▶ **BRANO ESTRATTO**:
· · · ·
1917, Sam Mendes racconta l’inferno della Prima Guerra Mondiale: la recensione

Gran Bretagna/Usa, 2019 Regia Sam Mendes Interpreti George MacKay, Dean-Charles Chapman, Mark Strong, Andrew Scott, Richard Madden, Colin Firth, Benedict Cumberbatch, Claire Duburcq, Teresa Mahoney, Daniel Mays, Adrian Scarborough, Justin Edwards, Anson Boon Distribuzione 01 Distribution Durata 1h e 50′

Al cinema dal 23 gennaio 2020

LA STORIA – 6 aprile 1917, Francia settentrionale. Ai caporali Schofield e Blake viene affidata una missione quasi impossibile. I tedeschi, fingendo di arretrare, hanno teso una trappola al battaglione comandato dal Colonnello Mackenzie. I due dovranno attraversare trincee piene di trappole, boschi, villaggi semidistrutti e consegnare l’ordine di non attaccare in nessun caso. Oltretutto, come non casualmente rivela il Generale Erinmore, tra i 1600 soldati che si apprestano ad andare all’assalto, tra le truppe del 2° Devon, milita anche il fratello di Blake (“se non annullate l’ordine di domani, sarà un massacro”). È quindi anche una questione personale, una corsa disperata a piedi contro il tempo.
· · · ·
▶ **DATI ESTRATTI**:
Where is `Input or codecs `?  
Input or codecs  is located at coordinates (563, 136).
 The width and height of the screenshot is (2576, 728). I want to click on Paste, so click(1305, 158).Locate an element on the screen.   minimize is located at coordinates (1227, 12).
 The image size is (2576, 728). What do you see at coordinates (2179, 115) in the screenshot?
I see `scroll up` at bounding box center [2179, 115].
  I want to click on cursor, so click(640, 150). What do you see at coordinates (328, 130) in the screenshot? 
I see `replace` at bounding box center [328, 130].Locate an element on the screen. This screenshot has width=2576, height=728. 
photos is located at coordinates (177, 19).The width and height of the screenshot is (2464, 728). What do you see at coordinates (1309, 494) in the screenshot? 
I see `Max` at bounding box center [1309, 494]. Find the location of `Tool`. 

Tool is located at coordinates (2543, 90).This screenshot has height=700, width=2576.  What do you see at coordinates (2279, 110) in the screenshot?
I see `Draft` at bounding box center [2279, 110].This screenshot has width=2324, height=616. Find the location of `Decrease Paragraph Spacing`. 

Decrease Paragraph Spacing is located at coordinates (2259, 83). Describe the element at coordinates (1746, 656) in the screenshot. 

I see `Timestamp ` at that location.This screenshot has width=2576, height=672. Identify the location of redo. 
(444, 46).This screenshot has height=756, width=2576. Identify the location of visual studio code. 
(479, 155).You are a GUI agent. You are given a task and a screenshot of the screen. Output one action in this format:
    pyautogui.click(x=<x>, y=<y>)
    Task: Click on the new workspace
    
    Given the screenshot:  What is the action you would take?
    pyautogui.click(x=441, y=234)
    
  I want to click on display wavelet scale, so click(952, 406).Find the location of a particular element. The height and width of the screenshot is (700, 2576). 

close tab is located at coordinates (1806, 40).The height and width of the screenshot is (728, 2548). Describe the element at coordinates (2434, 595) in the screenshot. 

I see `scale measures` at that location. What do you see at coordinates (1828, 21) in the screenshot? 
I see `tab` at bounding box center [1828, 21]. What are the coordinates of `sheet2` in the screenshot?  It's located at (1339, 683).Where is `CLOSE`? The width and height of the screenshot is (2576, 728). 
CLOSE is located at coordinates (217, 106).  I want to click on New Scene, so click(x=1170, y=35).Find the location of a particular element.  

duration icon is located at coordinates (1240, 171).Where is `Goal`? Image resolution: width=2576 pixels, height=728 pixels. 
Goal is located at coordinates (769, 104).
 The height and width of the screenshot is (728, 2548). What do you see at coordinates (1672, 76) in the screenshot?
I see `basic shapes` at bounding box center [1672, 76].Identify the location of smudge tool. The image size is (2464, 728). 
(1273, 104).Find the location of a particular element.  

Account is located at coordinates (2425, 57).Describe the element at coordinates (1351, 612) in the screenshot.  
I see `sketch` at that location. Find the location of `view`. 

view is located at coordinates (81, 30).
· · · ·
▶ **CONSEGNA**: Riduci a un elenco puntato il paragrafo della recensione di 1917 che comincia con «LA STORIA – 6 aprile 1917», mantenendone i fatti principali.

▶ **SVOLGIMENTO**:
- Il 6 aprile 1917, nella Francia settentrionale, i caporali Schofield e Blake ricevono una missione quasi impossibile.
- I tedeschi, fingendo di arretrare, hanno teso una trappola al battaglione del Colonnello Mackenzie.
- I due devono attraversare trincee piene di trappole, boschi e villaggi semidistrutti per consegnare l'ordine di non attaccare in nessun caso.
- Il Generale Erinmore rivela che tra i 1600 soldati pronti all'assalto, nelle truppe del 2° Devon, c'è anche il fratello di Blake.
- La missione diventa così anche una questione personale, una corsa disperata a piedi contro il tempo.